* _TASK PROMPT_:
Could you retype the data below word for word, leaving out the pictures?

* _DATA PROVIDED_:
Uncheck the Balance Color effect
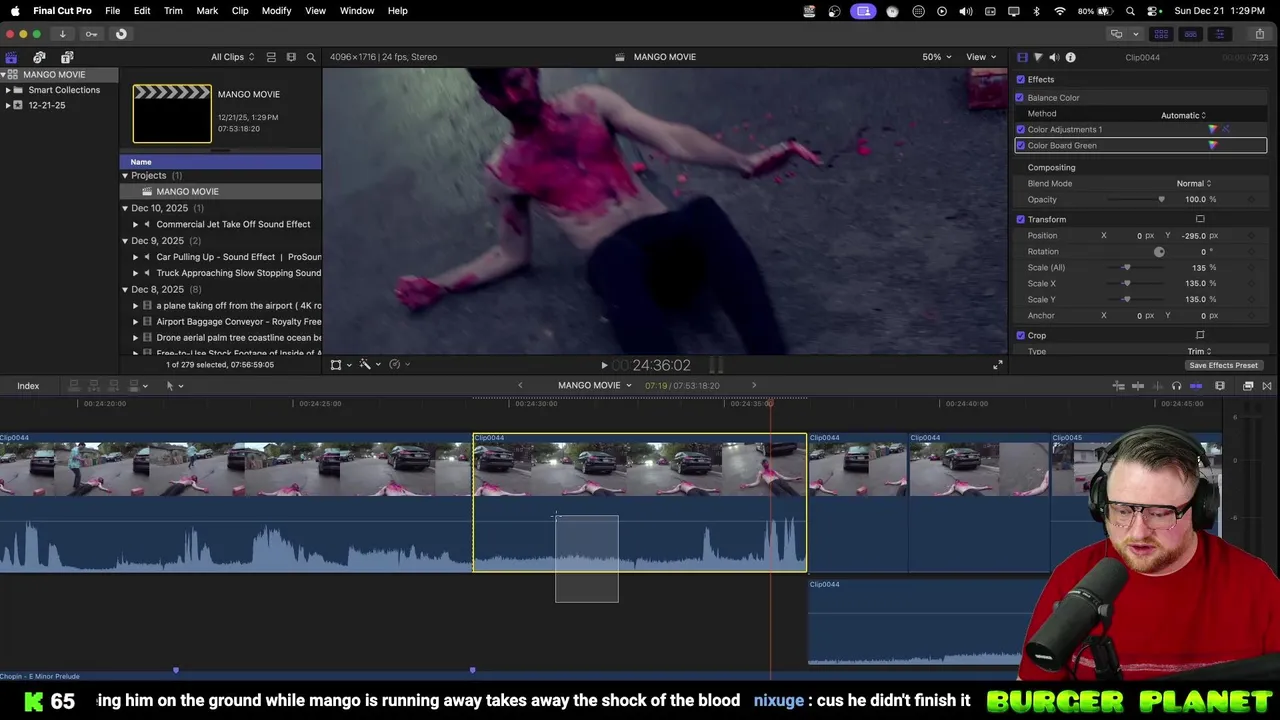Screen dimensions: 1280x720 point(1020,98)
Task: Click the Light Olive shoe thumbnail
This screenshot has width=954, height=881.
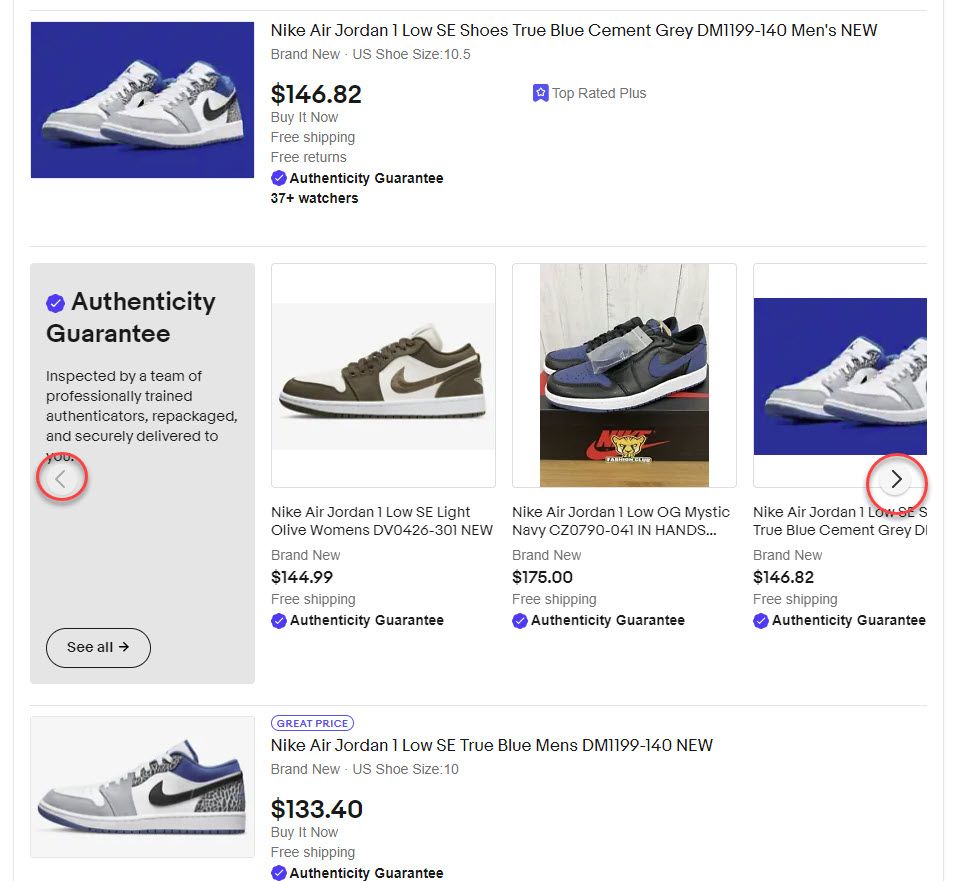Action: [x=383, y=375]

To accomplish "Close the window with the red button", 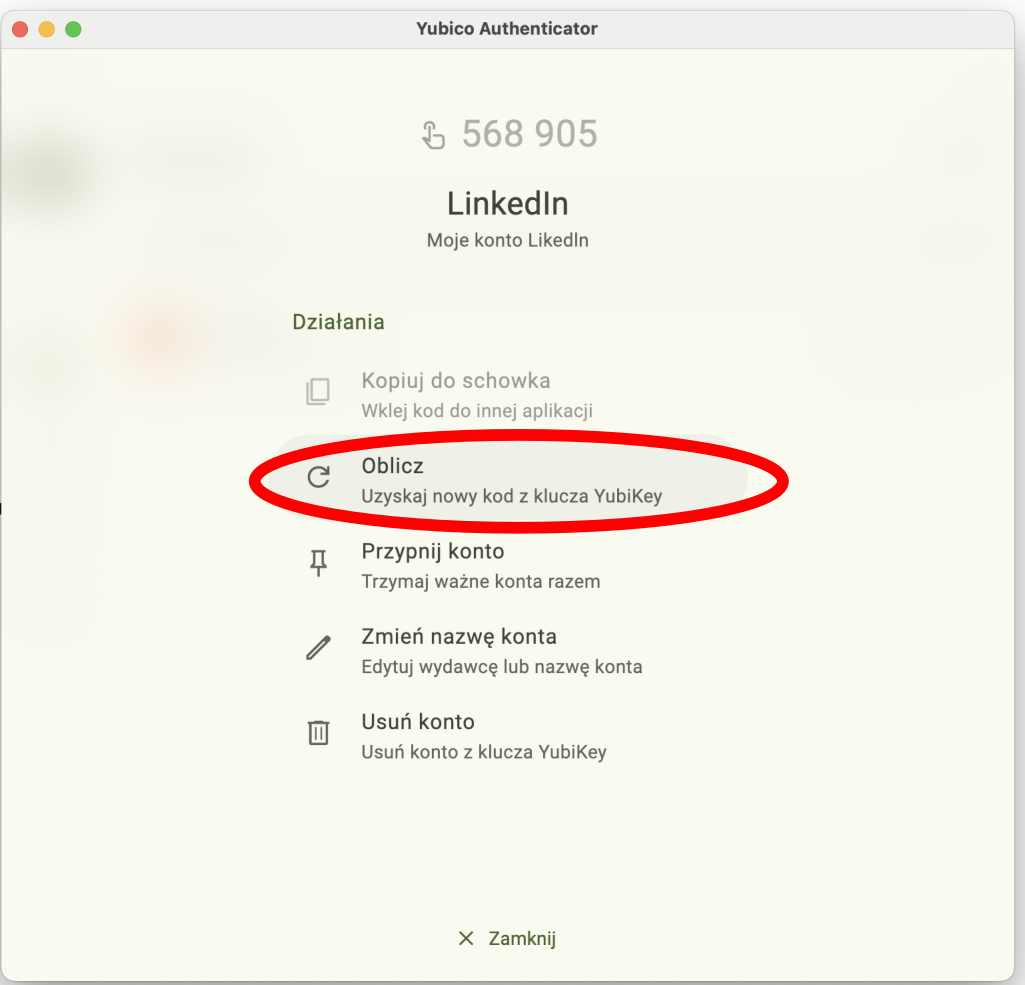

* _COMPLETE RESPONSE_:
Uncheck the Balance Color effect
Screen dimensions: 1280x720 point(1020,98)
Task: Click the Light Olive shoe thumbnail
This screenshot has width=954, height=881.
Action: [x=383, y=375]

To accomplish "Close the window with the red button", 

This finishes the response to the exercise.